Madelyn is healing fast and we are on our way to a normal routine.  I can see now that it was a prefect timing to have a distracting project like this ski chair to keep me engaged during this different kind of holiday.  Maybe this week I can set my gal in her new chair on the porch and oversee life on the lake in the New Year, 2016 while I burn the solstice fire just a little late. 

Thursday, December 10, 2015

The Lightness of the Dark Days of December

8:30 am ten days before solstice and the first hints of dawn are lighting the lake.  First light tells me that the warming trend overnight has transitioned the thin layer of snow into water, ice and something in between.  The lake has been frozen for some time but frequent weather changes keep melting the snow so it doesn't build up to make a good base for skiing.  The heavy rains of Thanksgiving raised the level of the lake about a foot, and even flooded the lowlands along the shore.  When temperatures dropped and the water receded, we were left with a dangerous false floor of half inch ice with nothing beneath it so that even the dogs were breaking through and many times, I found myself kneeling in the wet weeds when the ice shattered under me.

At last we enjoyed four inches of snow that turned the lake bed-sheet white.  On such a tableau we watched coyotes nervously crossing from the southeast corner to the western shore pausing and staring each time I opened the door and walked out on the porch for a look.  Saturday, what I thought was a coyote at first glance turned out to be a land otter porpoising through the snow.  It too was crossing the lake but seemed not interested in the noises I made shuffling around on the porch with my spotting scope.  The otter is not a graceful on land as in the water and  in fact it seemed to be trying to swim through the snow like it was water.  It would bound and lunge then stop and roll so that it was out in open crossing the lake for much longer than a coyote would have.   The white expanse of the lake exposes everything on it including an eagle pair I spotted in the center of the lake, and I could only puzzle at what they were doing there out in the middle of the ice and snow.  Maybe something smaller than an otter was crossing and the eagles were not content to just watch as I was.

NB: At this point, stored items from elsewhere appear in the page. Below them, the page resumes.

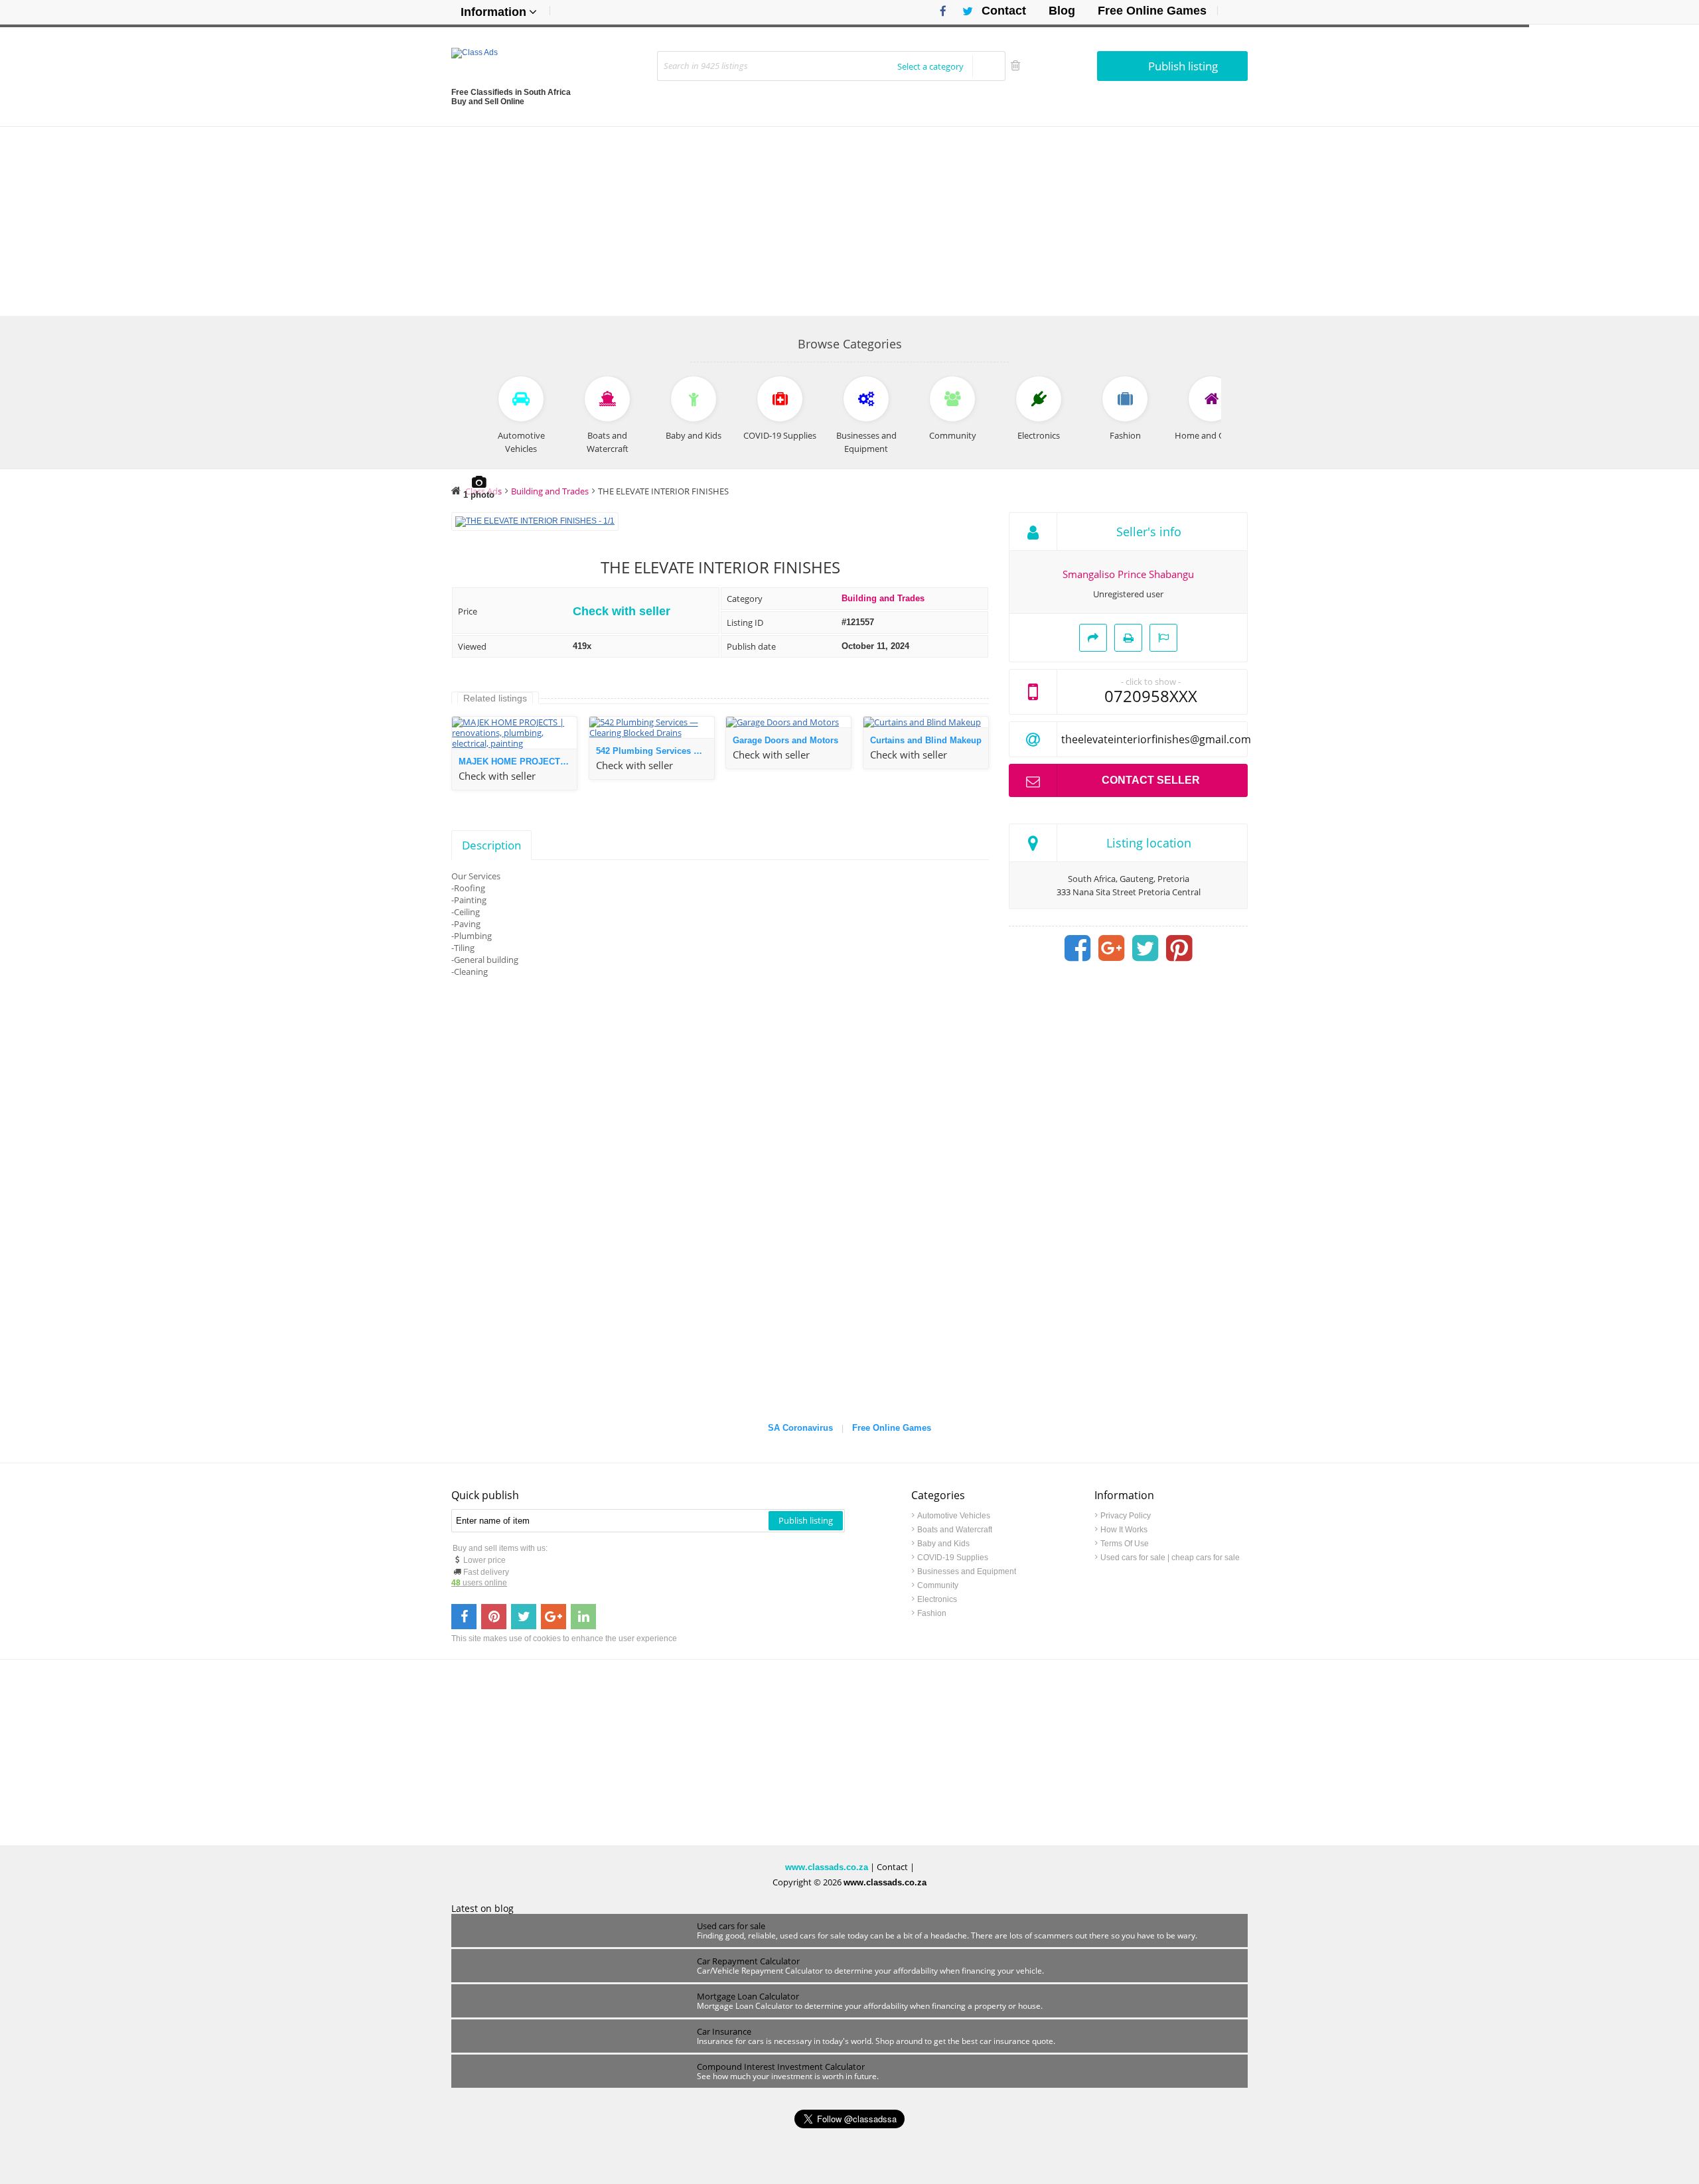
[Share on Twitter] (1145, 948)
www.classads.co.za (826, 1867)
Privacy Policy (1125, 1515)
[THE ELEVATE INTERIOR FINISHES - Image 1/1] (535, 521)
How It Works (1123, 1529)
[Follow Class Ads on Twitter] (962, 11)
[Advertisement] (849, 220)
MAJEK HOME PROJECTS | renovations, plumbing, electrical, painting (518, 761)
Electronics (937, 1599)
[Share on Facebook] (1078, 948)
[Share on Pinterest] (1179, 948)
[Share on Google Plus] (1112, 948)
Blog (1062, 10)
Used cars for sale (731, 1926)
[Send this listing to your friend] (1093, 638)
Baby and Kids (943, 1543)
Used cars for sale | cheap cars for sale (1170, 1557)
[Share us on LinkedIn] (583, 1616)
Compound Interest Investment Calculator (781, 2066)
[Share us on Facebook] (464, 1616)
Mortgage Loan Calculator (748, 1996)
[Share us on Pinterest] (493, 1616)
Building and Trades (883, 598)
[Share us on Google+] (553, 1616)
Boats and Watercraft (954, 1529)
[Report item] (1163, 638)
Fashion (931, 1613)
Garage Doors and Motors (785, 740)
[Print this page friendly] (1128, 638)
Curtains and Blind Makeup (926, 740)
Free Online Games (1152, 10)
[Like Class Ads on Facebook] (940, 11)
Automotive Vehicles (953, 1515)
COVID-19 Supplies (952, 1557)
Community (937, 1585)
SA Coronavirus (800, 1428)
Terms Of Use (1124, 1543)
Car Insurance (724, 2031)
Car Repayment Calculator (748, 1961)
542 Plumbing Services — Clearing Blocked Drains (655, 751)
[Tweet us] (523, 1616)
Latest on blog (482, 1908)
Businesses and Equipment (966, 1571)
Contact (1004, 10)
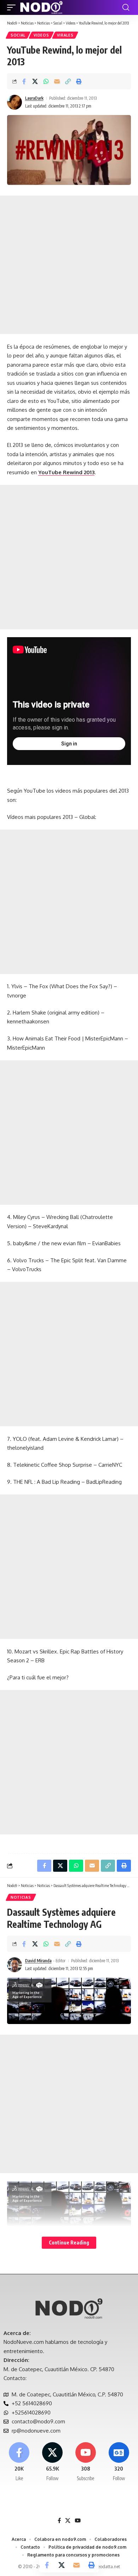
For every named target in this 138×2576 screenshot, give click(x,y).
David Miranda (38, 1960)
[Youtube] (86, 2462)
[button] (13, 7)
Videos (41, 35)
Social (18, 35)
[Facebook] (19, 2462)
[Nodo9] (41, 7)
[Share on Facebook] (24, 81)
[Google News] (118, 2462)
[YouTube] (77, 2520)
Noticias (21, 1897)
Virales (65, 35)
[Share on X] (35, 81)
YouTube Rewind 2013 (66, 472)
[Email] (57, 81)
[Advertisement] (69, 265)
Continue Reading (69, 2242)
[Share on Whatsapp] (46, 81)
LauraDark (34, 98)
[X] (52, 2462)
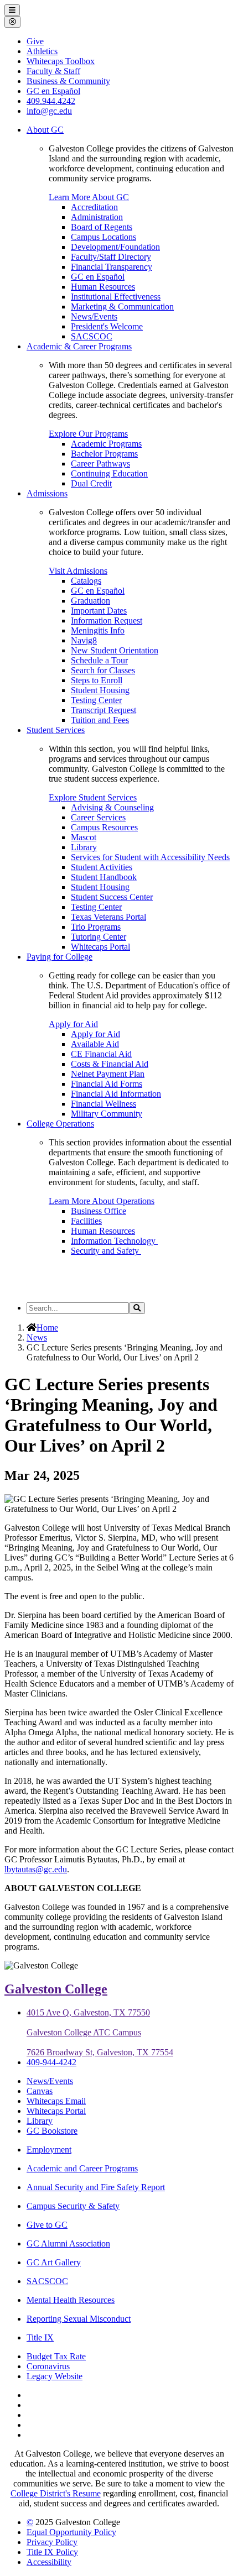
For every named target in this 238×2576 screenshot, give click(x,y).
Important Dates (99, 610)
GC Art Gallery (54, 2262)
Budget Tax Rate (56, 2356)
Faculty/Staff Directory (111, 256)
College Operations (60, 1123)
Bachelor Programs (104, 453)
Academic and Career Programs (82, 2168)
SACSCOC (91, 336)
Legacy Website (54, 2376)
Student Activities (101, 867)
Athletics (42, 51)
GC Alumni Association (68, 2243)
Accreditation (94, 207)
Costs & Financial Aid (109, 1064)
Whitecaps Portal (100, 946)
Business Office (98, 1211)
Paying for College (59, 956)
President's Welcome (107, 326)
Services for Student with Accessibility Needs (150, 857)
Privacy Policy (52, 2542)
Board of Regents (101, 227)
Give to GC (47, 2224)
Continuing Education (109, 473)
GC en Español (98, 276)
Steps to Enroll (96, 680)
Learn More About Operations (101, 1201)
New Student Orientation (114, 650)
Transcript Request (103, 710)
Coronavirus (48, 2366)
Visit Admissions (78, 570)
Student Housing (100, 690)
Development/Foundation (115, 247)
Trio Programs (96, 926)
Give (35, 41)
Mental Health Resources (71, 2300)
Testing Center (96, 700)
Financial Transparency (111, 266)
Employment (49, 2149)
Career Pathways (100, 463)
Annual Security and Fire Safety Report (96, 2187)
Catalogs (86, 580)
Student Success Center (112, 897)
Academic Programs (106, 443)
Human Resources (103, 286)
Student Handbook (104, 877)
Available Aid (95, 1044)
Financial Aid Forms (106, 1083)
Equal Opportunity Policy (71, 2532)
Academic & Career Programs (79, 346)
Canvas (40, 2091)
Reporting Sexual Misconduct (79, 2318)
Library (84, 847)
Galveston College (55, 1989)
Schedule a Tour (99, 660)
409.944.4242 (51, 101)
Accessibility (49, 2562)
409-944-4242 (51, 2062)
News (37, 1337)
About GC (45, 129)
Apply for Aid (73, 1024)
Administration (97, 217)
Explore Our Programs (88, 433)
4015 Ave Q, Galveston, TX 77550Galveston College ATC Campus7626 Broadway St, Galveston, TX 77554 (100, 2032)
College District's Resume (56, 2493)
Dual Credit (91, 483)
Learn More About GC (89, 197)
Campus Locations (103, 237)
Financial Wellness (103, 1103)
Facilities (86, 1221)
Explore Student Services (93, 797)
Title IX (40, 2337)
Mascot (83, 837)
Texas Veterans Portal (108, 917)
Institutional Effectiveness (116, 296)
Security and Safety (106, 1250)
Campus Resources (104, 827)
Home (47, 1327)
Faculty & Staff (53, 71)
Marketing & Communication (122, 306)
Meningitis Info (98, 630)
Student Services (56, 730)
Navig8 (84, 640)
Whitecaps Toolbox (61, 61)
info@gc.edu (49, 111)
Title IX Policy (52, 2552)
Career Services (98, 817)
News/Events (94, 316)
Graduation (90, 600)
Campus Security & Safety (73, 2206)
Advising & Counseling (112, 807)
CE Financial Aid (101, 1054)
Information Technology (114, 1240)
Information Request (106, 620)
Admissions (47, 493)
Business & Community (68, 81)
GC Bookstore (52, 2130)
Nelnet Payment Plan (107, 1073)
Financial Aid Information (116, 1093)
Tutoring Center (98, 936)
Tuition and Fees (100, 720)
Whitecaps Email (56, 2101)
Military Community (106, 1113)
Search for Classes (103, 670)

With the fresh snow we enjoyed our first ski of the winter on the lake this week.   We were timid about the ice so we stayed close the to south shore where the water is shallow and going through the ice will be cold and scary but not life threatening.   We got a good glide and the dog seemed happy to be in harness skijoring on a crisp day in December.  The were alone with the snow and the mountains as we passed the lighted Christmas tree our neighbor puts on the lake each year, following the tracks skiers had left the day before.  We skiing east past the house and about the time we thought we ought to turn around, the snow along the shore moved.  In fact, a large piece of it lift off and flew away at eye level.  "Ptarmigan," I cheered, and then as my eyes and mind adjusted I saw that several of the white grouse were moving through the willows along the shore.  We were for a time immersed in a Christmas greeting card of a moment, at once aware of our own well being and the true richness of our surroundings.
Now, as the bleak clouds and shadowed ice dampen the holiday spirit in a way that only people of the north winter can fathom, we wait eagerly for colder, snowy days to make the magic of winter appear at Bear Lake.